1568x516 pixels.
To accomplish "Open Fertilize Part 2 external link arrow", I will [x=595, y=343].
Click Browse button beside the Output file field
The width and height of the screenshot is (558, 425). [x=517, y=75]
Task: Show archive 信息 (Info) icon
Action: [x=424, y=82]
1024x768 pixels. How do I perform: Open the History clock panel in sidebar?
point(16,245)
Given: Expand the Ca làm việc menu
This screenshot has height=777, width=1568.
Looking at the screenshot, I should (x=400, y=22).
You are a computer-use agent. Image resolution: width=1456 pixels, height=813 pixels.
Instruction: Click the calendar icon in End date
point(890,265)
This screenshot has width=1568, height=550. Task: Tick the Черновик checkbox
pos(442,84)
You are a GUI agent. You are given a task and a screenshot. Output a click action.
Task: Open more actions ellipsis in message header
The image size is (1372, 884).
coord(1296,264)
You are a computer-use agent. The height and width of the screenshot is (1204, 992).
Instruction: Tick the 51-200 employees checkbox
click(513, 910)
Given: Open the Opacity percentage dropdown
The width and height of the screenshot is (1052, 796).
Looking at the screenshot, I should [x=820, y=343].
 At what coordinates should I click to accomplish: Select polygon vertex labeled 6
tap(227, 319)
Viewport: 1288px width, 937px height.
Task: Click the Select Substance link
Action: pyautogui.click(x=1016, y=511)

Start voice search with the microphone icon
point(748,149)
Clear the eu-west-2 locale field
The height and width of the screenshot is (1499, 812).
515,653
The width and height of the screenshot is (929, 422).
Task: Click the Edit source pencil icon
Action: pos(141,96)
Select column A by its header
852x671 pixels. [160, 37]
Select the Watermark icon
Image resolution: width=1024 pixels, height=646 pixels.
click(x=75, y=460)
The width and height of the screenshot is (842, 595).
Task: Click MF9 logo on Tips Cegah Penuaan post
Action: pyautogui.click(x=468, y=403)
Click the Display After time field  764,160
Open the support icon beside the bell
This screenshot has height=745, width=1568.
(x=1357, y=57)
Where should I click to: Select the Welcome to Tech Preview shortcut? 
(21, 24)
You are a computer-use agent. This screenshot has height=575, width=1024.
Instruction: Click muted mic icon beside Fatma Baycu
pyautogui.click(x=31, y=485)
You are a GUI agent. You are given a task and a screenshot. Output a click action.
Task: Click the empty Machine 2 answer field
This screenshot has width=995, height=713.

▶ **Description of the task**
From the data above, show each line that contains "computer".

▶ **Task output**
You are a computer-use agent. Image resolution: width=1456 pixels, height=813 pixels.
You are a computer-use agent. The height and width of the screenshot is (1204, 992).
You are a computer-use agent. This screenshot has height=575, width=1024.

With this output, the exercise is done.